Problem statement
Turn the records into a two-column CSV with the headers instruction and location, one row for each request. Put the request text in one quoted field and its answer in the other, replacing line breaks with spaces and leaving out the pictures.

Extracted material

____

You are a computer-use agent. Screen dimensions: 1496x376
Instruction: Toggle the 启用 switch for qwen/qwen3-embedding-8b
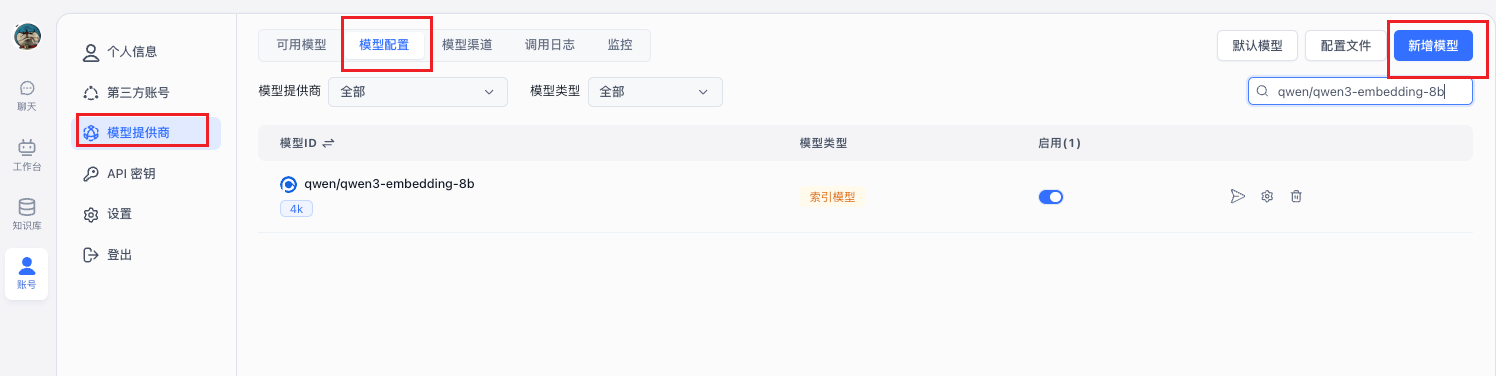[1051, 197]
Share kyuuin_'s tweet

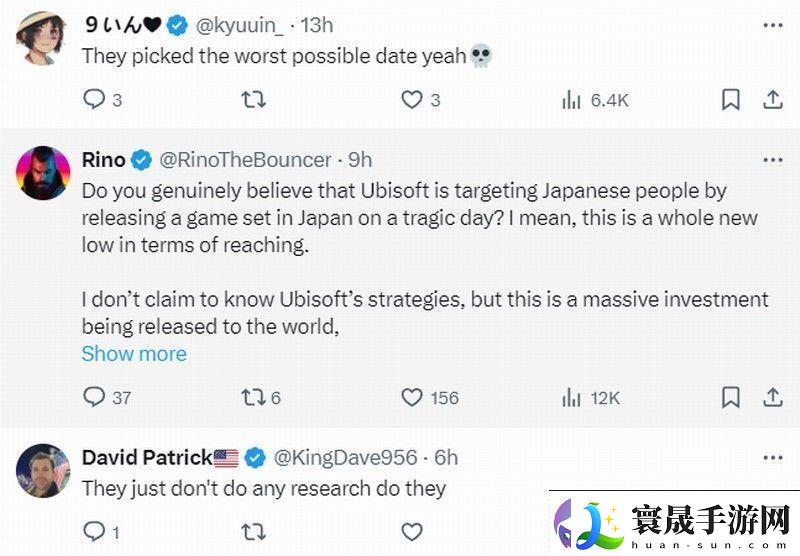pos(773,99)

____

Exercise response
instruction,location
"You are a computer-use agent. Screen dimensions: 1496x376 Instruction: Toggle the 启用 switch for qwen/qwen3-embedding-8b","[1051, 197]"
"Share kyuuin_'s tweet","pos(773,99)"